Les causes sont connues : pyramide des âges des agents, forte croissance des accidents du travail (+ 52 % depuis 2007), réformes institutionnelles. Et aussi, la suppression du jour de carence, avec un retour à la hausse des arrêts courts.
Jour de carence
En bon défenseur des fonctionnaires, le ministère produit un « argumentaire sur l’absentéisme dans les collectivités locales ». Toutes les explications y sont, sauf une : pourquoi les arrêts courts ont-ils augmenté depuis la suppression du jour de carence ? Le fait, incontestable, est inconfortable. Reconnaître l’effet du jour de carence, c’est admettre que des agents territoriaux « s’autorisent » des absences dès lors qu’elles ne provoquent pas de perte financière.
Mais pourquoi le taire ? Dans les collectivités, on ne méconnaît pas ces « arrêts abusifs » qui, confie un directeur général des services, pourrissent l’ambiance dans les équipes. Perte de sens et de valeurs, anxiété et ressentiment, manque de « volontarisme » du management : les facteurs sont multiples. Si le jour de carence a pu avoir un effet, son caractère punitif ne peut être la seule réponse.

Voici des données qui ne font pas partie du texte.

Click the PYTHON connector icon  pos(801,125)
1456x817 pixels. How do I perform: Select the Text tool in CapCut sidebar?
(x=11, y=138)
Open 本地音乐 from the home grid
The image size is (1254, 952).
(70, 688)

L’Association des DRH des grandes collectivités s’est heureusement attelée à la tâche et propose un portail web de benchmark sur l’absentéisme. Le sujet est pris à bras-le-corps, et c’est heureux. L’affronter est gage de crédibilité. Par son silence, le ministère de la Fonction publique ne rend pas service au secteur public, ni aux fonctionnaires.